Więc reasumując moje ciało jeszcze do porodu nie jest gotowe, następne ktg 11.09.
I mam jeszcze do was pytanie, tak na ostatnią chwilę zaczeliśmy się z mężem zastanawiać o o pobraniu krwi pępowinowej, czy któraś z was wgryzała się w temat? Co o tym sądzicie ?
-
justyna14 wrote:witam,
mnie pełnia też g... co dałacóż
a jak tam nenka? coś oprócz mdłości ruszyło? Nikt z wrześniówek w pełnie nie urodził? może jakaś słaba ta pełnia była, kiedy następna?
-
Szonka biedactwo obys nie trafila na tego dziada!!! Ale z tym czekaniem to faktycznue sprawa indywidualna, mij trzymac mnie bedzie max do nuedzieli w sumie jakbym muala rodzic sn, bo jesli znajdzie przyczyne dlaczego ten moj synus nie chce wejsc w kanal to pewnue cc zeby nas nie meczyc.... Ale ten twoj teksty ze mekka a pozniej cc mogl sobie darowac! Wiafomo ze tak jest czesto ale po co stresowac kobiety takimi tekstami ehhh...

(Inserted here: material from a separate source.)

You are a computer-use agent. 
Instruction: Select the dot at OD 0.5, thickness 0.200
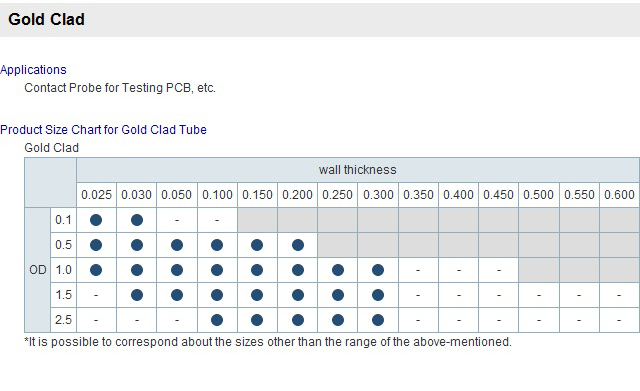[x=298, y=245]
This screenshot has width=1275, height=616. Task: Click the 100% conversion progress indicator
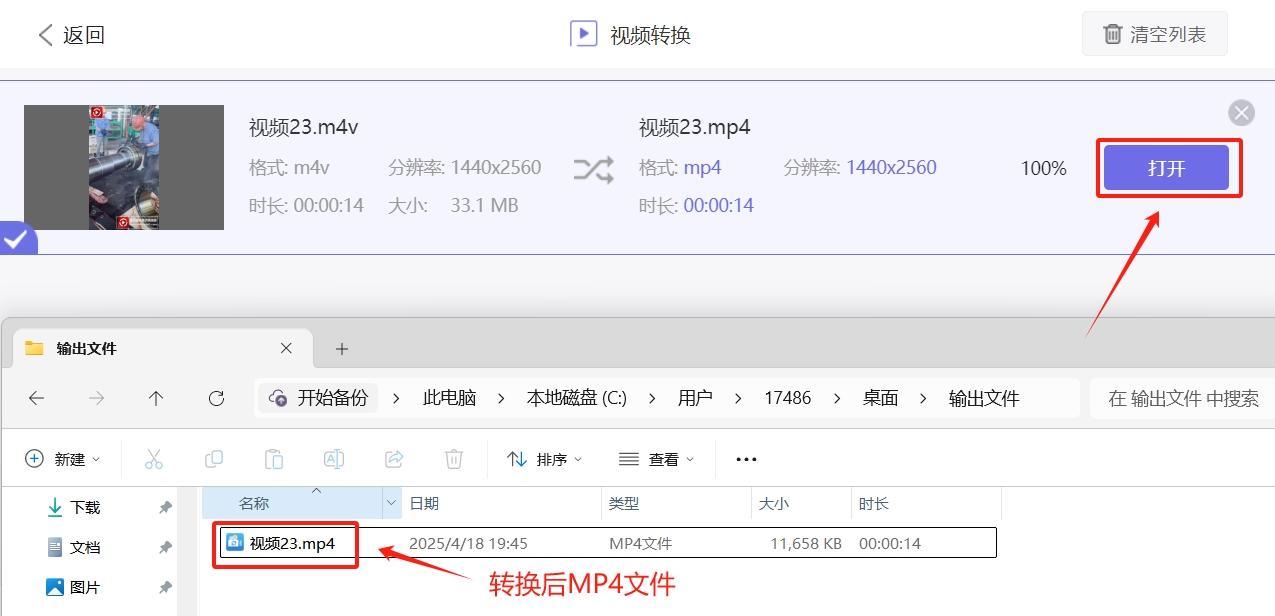[x=1043, y=168]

moj to nawet nie powiedzial nic o cc, bo stwierdzil ze nic na razie nue bedzie gdybal bo sobie nawkrecam bo wie jak chcialam rodzic naturalnie i nue chce mnie stresowac i zakladac najgorszego...
-
W ogole smutno mi bo w mojej glowie byla wizja porodu... Tak klasycznie skyrcze wody z zaskoczenia jade rodzic silami natury tule swoje malenstwo zaraz po porodzie.... A tu juz jutro szpital wiec nuci z zaskoczenia teraz tylko modle sie o porod sn wiec trzymajcie kciuki za nas
Ps. Assantea ma przesuniete cc na pozniej wiec biedna czekadzis ok 5-6casarek... Bede was informowac jak tam sytuacha u nich...
Wiadomość wyedytowana przez autora: 9 września 2014, 09:20
-
No u nas też w 7 lub 8 dobie po terminie kładą na oddział patologi, ale tak myślę czy to jest sens kłaść się na patolologię, żeby tak jeszcze tydzień leżeć i czekać ? Ja bym chciała albo żeby się samo zaczęło, albo jak do szpitala to na wywołanie od razu, a leżeć dla leżenia to dla mnie słabe wyjście. Już wolę tam co dziennie jeździć na kontrolę.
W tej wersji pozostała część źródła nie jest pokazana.